--- Extracted entries ---

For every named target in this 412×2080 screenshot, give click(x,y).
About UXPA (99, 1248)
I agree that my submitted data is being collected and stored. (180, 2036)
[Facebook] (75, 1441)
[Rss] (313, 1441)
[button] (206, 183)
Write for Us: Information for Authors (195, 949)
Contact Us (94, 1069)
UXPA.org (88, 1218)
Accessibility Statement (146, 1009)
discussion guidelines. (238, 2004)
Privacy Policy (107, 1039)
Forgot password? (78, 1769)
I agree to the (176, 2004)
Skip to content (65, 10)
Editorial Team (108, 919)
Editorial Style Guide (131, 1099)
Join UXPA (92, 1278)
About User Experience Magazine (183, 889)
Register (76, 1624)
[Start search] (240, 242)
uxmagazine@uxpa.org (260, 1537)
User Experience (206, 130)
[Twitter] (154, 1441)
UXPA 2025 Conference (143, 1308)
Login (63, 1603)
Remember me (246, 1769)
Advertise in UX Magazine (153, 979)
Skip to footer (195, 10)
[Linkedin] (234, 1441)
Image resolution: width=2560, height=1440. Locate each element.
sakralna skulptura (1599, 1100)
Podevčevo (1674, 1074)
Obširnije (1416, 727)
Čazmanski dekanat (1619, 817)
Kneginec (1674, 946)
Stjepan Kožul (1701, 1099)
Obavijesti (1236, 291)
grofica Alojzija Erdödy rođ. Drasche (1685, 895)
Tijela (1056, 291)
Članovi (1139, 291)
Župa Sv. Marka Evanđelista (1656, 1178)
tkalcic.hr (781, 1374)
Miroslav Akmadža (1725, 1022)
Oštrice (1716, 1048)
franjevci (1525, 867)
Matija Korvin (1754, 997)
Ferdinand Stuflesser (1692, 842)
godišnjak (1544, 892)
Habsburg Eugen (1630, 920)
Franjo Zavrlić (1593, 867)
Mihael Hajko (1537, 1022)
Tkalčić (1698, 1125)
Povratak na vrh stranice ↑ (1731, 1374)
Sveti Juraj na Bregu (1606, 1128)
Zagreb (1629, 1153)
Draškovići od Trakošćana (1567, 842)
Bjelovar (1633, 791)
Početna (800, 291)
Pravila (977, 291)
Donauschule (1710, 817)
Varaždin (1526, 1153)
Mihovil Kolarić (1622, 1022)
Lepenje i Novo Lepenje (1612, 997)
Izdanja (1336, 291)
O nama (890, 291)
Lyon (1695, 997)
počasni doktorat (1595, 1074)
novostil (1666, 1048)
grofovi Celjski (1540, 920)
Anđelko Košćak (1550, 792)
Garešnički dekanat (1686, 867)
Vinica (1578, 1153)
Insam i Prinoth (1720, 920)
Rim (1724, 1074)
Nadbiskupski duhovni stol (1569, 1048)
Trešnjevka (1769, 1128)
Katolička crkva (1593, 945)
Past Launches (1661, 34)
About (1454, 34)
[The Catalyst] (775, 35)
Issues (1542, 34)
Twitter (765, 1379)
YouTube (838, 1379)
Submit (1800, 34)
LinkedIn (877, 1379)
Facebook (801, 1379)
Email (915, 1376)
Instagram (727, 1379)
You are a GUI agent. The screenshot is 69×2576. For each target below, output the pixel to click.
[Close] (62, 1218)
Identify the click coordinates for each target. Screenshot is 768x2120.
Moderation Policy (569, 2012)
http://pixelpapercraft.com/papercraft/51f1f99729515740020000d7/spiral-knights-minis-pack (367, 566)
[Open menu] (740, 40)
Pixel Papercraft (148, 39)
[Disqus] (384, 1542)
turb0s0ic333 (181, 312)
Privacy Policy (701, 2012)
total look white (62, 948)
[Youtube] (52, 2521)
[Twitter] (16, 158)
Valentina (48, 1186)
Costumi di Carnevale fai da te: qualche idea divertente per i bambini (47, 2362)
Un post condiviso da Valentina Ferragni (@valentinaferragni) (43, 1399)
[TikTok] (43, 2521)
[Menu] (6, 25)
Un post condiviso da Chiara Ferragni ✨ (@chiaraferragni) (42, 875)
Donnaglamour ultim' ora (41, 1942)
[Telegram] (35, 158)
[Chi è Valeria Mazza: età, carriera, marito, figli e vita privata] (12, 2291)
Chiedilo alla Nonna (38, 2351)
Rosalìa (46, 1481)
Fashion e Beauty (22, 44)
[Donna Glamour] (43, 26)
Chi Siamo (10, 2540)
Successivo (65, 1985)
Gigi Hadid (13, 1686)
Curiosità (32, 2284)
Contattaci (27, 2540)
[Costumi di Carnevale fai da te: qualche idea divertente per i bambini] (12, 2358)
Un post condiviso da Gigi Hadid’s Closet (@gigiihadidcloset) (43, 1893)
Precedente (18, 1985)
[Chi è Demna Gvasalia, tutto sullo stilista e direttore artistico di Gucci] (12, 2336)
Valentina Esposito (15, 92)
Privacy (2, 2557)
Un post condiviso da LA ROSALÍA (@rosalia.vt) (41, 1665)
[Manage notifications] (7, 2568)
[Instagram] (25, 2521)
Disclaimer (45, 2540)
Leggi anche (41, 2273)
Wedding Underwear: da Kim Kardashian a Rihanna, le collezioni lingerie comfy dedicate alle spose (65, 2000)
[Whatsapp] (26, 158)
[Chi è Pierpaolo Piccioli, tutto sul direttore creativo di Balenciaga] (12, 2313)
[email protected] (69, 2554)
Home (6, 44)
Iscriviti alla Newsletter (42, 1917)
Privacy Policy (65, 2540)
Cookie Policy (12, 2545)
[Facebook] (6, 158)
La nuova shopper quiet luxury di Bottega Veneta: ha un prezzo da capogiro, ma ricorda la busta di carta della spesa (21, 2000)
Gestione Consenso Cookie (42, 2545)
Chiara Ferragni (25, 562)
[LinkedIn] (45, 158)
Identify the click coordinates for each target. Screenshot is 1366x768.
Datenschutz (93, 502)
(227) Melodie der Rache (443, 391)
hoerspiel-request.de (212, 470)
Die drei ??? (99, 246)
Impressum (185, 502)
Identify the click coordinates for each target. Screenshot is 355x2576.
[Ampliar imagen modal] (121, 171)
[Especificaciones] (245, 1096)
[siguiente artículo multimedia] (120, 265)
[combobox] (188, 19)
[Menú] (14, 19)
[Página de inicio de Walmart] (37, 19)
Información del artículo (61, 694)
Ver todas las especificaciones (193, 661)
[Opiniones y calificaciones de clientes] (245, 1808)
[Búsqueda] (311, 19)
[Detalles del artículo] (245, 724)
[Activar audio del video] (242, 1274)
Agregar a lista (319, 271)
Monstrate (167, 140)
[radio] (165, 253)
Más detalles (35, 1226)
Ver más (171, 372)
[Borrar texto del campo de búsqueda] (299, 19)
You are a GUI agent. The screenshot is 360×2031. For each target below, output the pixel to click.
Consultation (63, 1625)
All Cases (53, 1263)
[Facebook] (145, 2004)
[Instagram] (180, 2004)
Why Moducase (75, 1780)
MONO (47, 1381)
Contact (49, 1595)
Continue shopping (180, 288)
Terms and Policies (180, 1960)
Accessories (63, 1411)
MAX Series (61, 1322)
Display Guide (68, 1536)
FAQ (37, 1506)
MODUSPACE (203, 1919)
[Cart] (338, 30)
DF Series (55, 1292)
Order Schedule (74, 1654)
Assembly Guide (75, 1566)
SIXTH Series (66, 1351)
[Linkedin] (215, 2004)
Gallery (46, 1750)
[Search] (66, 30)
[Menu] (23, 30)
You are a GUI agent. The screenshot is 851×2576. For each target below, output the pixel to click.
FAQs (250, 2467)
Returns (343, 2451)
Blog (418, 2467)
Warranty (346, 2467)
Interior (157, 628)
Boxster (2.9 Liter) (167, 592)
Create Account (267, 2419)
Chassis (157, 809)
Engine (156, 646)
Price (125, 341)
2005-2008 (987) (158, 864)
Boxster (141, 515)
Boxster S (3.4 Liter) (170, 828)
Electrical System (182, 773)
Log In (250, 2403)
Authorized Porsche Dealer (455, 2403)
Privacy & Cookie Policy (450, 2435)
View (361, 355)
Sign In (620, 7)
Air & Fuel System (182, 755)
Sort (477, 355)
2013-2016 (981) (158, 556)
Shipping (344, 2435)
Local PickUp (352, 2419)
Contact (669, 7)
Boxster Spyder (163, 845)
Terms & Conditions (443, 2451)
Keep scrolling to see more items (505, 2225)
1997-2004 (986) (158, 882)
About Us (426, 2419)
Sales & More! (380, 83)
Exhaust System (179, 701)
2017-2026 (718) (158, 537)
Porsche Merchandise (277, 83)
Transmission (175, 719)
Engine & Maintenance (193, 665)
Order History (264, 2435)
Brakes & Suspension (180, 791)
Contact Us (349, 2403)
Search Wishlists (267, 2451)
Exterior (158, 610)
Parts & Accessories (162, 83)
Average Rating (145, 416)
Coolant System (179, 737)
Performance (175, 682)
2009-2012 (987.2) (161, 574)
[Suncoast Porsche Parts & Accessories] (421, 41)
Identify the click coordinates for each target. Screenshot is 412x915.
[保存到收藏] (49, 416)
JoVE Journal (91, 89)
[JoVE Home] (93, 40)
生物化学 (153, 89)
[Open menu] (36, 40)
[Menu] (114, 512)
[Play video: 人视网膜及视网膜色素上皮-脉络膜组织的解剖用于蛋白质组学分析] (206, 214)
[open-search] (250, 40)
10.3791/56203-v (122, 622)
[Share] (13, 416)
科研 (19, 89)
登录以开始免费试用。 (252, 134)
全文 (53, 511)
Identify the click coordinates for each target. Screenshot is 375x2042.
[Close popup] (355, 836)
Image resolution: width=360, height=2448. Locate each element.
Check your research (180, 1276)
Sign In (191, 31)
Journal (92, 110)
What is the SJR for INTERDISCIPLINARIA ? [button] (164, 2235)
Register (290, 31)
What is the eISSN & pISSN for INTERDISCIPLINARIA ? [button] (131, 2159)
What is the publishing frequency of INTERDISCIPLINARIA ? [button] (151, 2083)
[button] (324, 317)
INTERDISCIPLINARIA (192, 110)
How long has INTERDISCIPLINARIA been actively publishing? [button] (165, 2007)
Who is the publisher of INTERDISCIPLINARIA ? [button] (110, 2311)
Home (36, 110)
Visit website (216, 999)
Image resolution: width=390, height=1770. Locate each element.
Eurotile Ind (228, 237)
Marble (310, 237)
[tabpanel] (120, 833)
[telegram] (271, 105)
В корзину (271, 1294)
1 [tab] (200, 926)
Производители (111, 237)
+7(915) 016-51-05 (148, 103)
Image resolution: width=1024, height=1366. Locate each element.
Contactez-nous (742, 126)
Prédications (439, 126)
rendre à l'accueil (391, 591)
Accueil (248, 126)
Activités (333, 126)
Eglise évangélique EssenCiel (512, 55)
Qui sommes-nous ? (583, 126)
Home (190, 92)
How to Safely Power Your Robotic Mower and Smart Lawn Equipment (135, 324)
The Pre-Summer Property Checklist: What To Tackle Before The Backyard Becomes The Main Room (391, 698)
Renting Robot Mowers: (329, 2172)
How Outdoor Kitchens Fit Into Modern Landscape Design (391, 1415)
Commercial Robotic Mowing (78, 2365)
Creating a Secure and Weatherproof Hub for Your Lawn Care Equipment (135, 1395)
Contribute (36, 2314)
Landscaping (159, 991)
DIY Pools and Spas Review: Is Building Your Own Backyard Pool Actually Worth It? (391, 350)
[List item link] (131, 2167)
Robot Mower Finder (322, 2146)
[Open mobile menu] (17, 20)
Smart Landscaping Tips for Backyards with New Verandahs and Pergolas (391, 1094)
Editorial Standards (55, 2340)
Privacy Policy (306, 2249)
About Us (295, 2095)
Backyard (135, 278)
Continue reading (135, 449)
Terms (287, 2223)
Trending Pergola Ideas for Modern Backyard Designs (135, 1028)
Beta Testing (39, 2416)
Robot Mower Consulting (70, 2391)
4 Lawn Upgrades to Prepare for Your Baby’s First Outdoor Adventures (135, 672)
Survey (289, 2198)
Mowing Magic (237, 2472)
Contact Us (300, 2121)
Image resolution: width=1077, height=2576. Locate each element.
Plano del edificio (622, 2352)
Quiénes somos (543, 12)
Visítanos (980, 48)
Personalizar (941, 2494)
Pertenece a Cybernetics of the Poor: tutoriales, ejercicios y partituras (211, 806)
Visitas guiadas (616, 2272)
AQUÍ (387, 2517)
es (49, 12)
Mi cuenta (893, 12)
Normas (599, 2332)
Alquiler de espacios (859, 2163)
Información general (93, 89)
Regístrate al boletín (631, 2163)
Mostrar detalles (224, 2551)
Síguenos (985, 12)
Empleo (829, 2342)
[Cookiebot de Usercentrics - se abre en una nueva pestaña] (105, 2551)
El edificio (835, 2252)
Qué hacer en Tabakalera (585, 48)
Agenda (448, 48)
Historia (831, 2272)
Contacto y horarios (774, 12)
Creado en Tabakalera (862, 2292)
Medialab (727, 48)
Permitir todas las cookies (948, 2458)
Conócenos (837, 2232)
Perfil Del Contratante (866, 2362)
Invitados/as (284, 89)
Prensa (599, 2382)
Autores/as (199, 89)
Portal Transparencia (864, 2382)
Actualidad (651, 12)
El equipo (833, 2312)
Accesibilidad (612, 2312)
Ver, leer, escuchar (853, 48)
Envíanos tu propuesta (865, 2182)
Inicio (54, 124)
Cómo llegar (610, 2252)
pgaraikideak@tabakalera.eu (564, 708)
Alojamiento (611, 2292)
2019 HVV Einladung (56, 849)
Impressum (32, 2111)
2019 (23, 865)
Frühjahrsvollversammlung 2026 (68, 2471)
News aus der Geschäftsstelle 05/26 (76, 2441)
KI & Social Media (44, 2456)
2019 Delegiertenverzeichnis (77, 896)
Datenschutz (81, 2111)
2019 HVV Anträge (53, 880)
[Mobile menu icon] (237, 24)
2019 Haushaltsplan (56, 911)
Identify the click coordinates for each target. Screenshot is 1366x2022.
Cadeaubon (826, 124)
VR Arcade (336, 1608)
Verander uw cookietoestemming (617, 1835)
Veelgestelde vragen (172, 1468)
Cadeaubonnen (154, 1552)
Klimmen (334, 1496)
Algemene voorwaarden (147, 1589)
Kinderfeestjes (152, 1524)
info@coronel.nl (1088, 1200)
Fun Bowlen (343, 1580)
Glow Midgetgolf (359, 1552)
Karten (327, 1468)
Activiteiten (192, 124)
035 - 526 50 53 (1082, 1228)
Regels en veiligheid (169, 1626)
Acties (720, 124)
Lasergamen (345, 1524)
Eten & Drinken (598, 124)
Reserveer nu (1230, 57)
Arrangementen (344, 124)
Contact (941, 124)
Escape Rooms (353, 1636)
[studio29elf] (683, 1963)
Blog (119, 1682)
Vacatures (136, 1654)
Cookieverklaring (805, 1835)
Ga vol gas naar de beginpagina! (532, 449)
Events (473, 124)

--- Exercise directions ---
When you reach the line in the material above that holds "Mostrar detalles (224, 2551)", begin reproducing lines exactly, and stop after the line that holds "Eten & Drinken (598, 124)".

--- Exercise response ---
Mostrar detalles (224, 2551)
Síguenos (985, 12)
Empleo (829, 2342)
[Cookiebot de Usercentrics - se abre en una nueva pestaña] (105, 2551)
El edificio (835, 2252)
Qué hacer en Tabakalera (585, 48)
Agenda (448, 48)
Historia (831, 2272)
Contacto y horarios (774, 12)
Creado en Tabakalera (862, 2292)
Medialab (727, 48)
Permitir todas las cookies (948, 2458)
Conócenos (837, 2232)
Perfil Del Contratante (866, 2362)
Invitados/as (284, 89)
Prensa (599, 2382)
Autores/as (199, 89)
Portal Transparencia (864, 2382)
Actualidad (651, 12)
El equipo (833, 2312)
Accesibilidad (612, 2312)
Ver, leer, escuchar (853, 48)
Envíanos tu propuesta (865, 2182)
Inicio (54, 124)
Cómo llegar (610, 2252)
pgaraikideak@tabakalera.eu (564, 708)
Alojamiento (611, 2292)
2019 HVV Einladung (56, 849)
Impressum (32, 2111)
2019 (23, 865)
Frühjahrsvollversammlung 2026 (68, 2471)
News aus der Geschäftsstelle 05/26 (76, 2441)
KI & Social Media (44, 2456)
2019 Delegiertenverzeichnis (77, 896)
Datenschutz (81, 2111)
2019 HVV Anträge (53, 880)
[Mobile menu icon] (237, 24)
2019 Haushaltsplan (56, 911)
Identify the click coordinates for each target. Screenshot is 1366x2022.
Cadeaubon (826, 124)
VR Arcade (336, 1608)
Verander uw cookietoestemming (617, 1835)
Veelgestelde vragen (172, 1468)
Cadeaubonnen (154, 1552)
Klimmen (334, 1496)
Algemene voorwaarden (147, 1589)
Kinderfeestjes (152, 1524)
info@coronel.nl (1088, 1200)
Fun Bowlen (343, 1580)
Glow Midgetgolf (359, 1552)
Karten (327, 1468)
Activiteiten (192, 124)
035 - 526 50 53 (1082, 1228)
Regels en veiligheid (169, 1626)
Acties (720, 124)
Lasergamen (345, 1524)
Eten & Drinken (598, 124)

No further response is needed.